In the data that follows, find the line with "Task: Click the"; transcribe it, every later line up to the one with "1568x365 pixels.", and that line as well, exactly and with no others.

PROVIDED RECORDS START

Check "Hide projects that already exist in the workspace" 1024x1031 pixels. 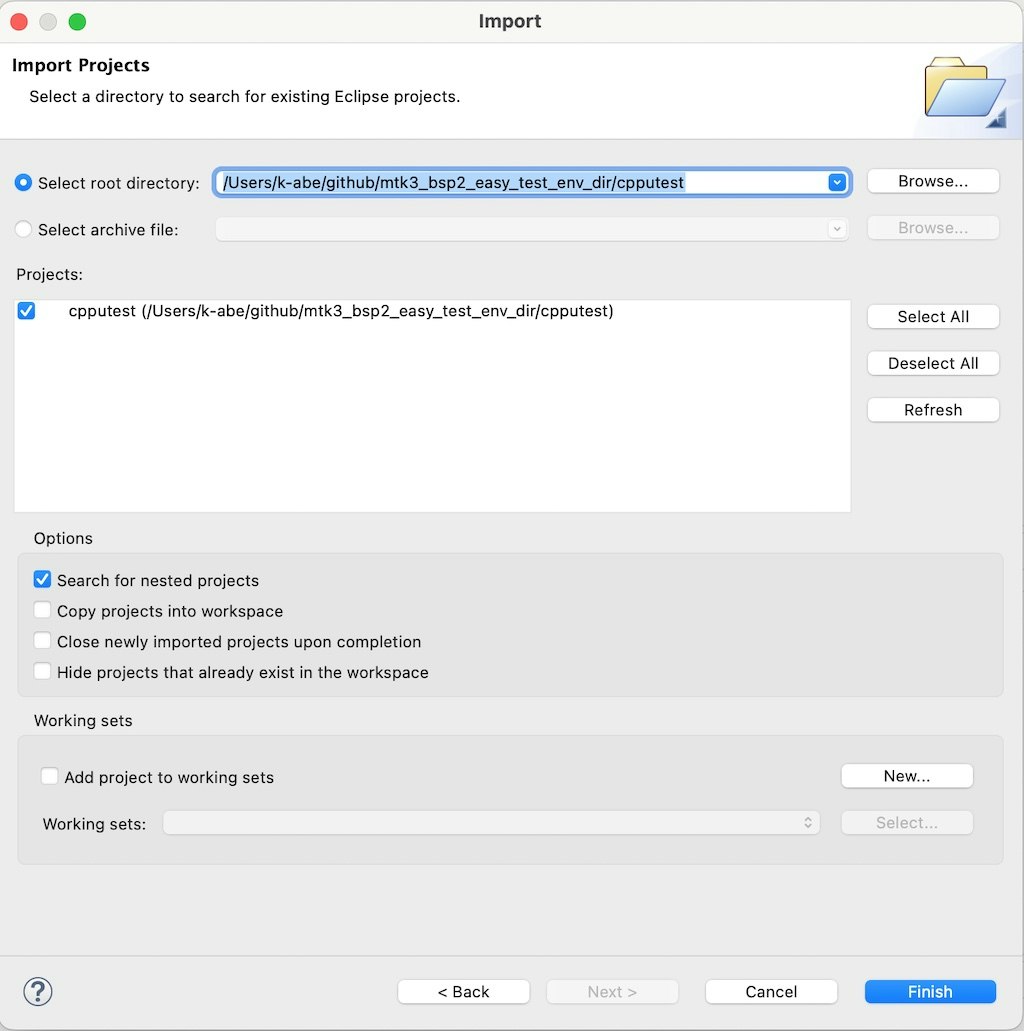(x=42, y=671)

PROVIDED RECORDS END
PROVIDED RECORDS START

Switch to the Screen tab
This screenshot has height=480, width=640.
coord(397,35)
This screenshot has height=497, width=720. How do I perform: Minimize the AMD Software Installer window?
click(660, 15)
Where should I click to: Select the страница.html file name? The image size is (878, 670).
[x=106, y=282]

PROVIDED RECORDS END
PROVIDED RECORDS START

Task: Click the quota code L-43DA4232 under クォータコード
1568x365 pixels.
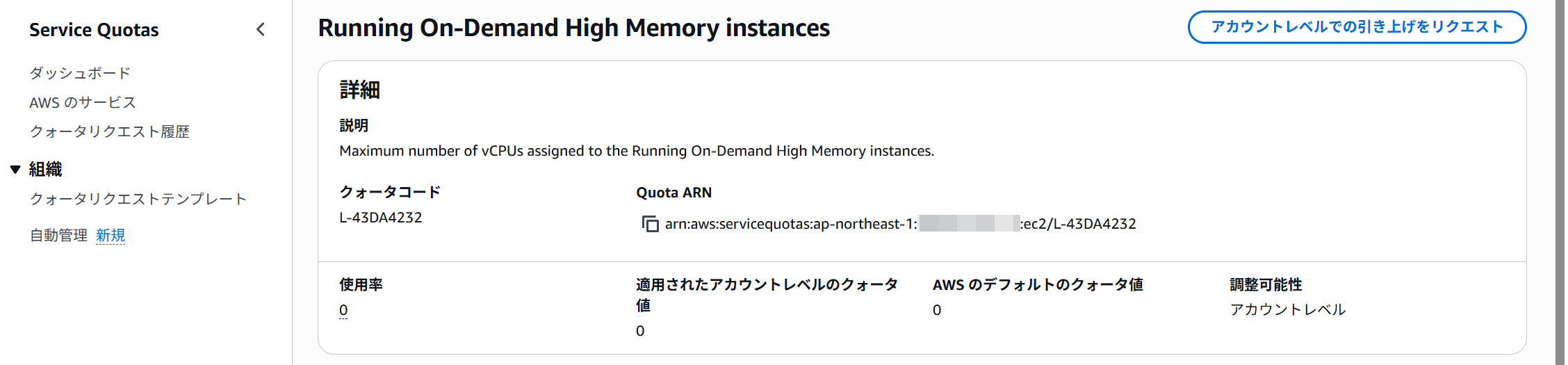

PROVIDED RECORDS END

RESPONSE.
Task: Click the quota code L-43DA4232 under クォータコード
1568x365 pixels.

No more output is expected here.